The justification for use of the dual objective as well as the illustrative example is clear.

The reason behind the choice of random coordinate estimates is well done.

缺点

It would be useful to emphasise that this work is useful when the Kernel is already known. Comments on whether these methods would be useful in hyperparameter estimation would be useful.

The claim that the method can be implemented in a few lines of code should be demonstrated. The repo given does not clearly illustrate this using a simple example.

The paper would benefit from a visualisation comparing samples from a GP using SDD to an exact GP fit to show that the samples lie within the confidence interval.

问题

What are the implications of limiting the kernel to the form $\sum_{j=1}^mz_jz_j^T$ ?

How does ill conditioning affect the performance of the method?

评论- Thank you for your review, please consider our response below!

2023-11-17

Thank you very much for your time reviewing our paper! We are very happy to hear our work was well-written, and focused on an interesting problem. Let us address the key questions:

1. Kernel and hyperparameter estimation.

It would be useful to emphasise that this work is useful when the Kernel is already known.

Thank you for pointing this out: We have further clarified this in our introduction with the language "As a result of the careful choices behind our method, we significantly improve upon the results of Lin et al. 2023 for stochastic gradient descent in the fixed kernel setting.".

Our work solely focuses on improving SGD inference and thus employs the setting of Lin et al., where the kernel is fixed.

Comments on whether these methods would be useful in hyperparameter estimation would be useful.

Our method can indeed be easily combined with standard approaches to kernel hyperparameter optimisation using the usual trick of applying the Hutchinson trace estimator on the marginal likelihood's gradient (see for instance Gardner et al. 2018). As a proof of concept, we have added a demonstration of this to Appendix C.7, and include some empirical results to that end where we match performance to standard optimisation of the marginal likelihood (see here).

2. Ease of implementation

The claim that the method can be implemented in a few lines of code should be demonstrated.

Thank you for your suggestion! We support our claim that SDD is easy to implement, by including a very simple Jupyter Notebook that implements our full method in NumPy from scratch and runs it on a toy problem. Without counting data set generation and kernel definition, a basic version of our algorithm can be implemented with only 20 lines of code.

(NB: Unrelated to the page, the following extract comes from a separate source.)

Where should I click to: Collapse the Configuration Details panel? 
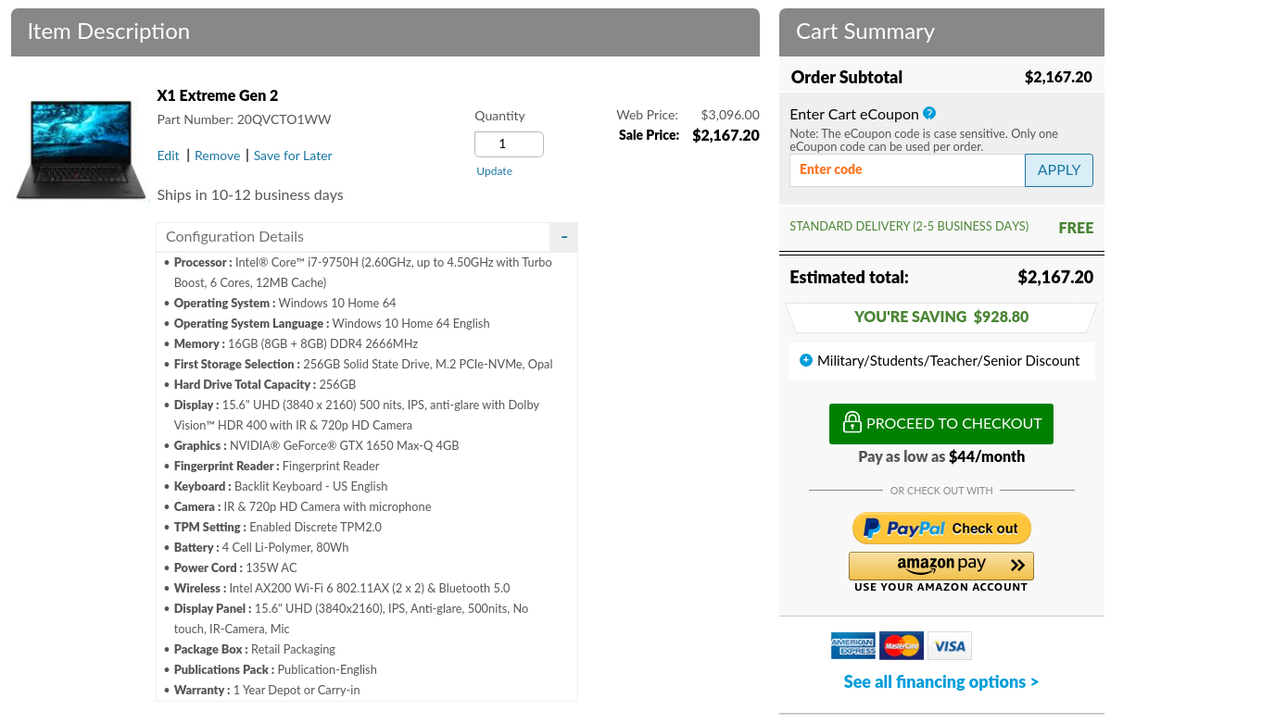point(563,237)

3. Visualisation of samples

The paper would benefit from a visualisation comparing samples from a GP using SDD to an exact GP fit to show that the samples lie within the confidence interval.

We agree this would strengthen the paper! We have added a visual comparison to exact GP, and to our CG and SVGP baselines, on two toy examples considered in Lin et al. 2023. See the figure here and Appendix C.1.

4. Kernel of the form $\sum z_j z_j^T$

What are the implications of limiting the kernel to the form $\sum_{j=1}^m z_j z_j^T$ ?

Thank you for drawing us to this potential misunderstanding. We wish to clarify that our method does not require the kernel to be finite-dimensional. We only mention this family of approaches in the context of random feature gradient estimators. We study these due to their use in previous literature (Lin et al. 2023 and Dai et. al. 2014), but ultimately recommend against their use due to producing additive rather than multiplicative noise. To avoid confusion, we have added a line in Section 3.2: "For the sake of exposition (and exposition only, this is not an assumption of our algorithm), we assume that we are in a $m$ -dimensional (finite) linear model setting,...".

5. Effect of ill-conditioning

How does ill conditioning affect the performance of the method?

Thank you for your question! In general, methods to solve linear systems are very dependent on the respective condition numbers. However, for Gaussian processes, Lin et al. 2023 show that SGD is significantly less sensitive to conditioning than CG, which can take an arbitrary amount of time to converge (and obtain good results) for sufficiently ill-conditioned systems.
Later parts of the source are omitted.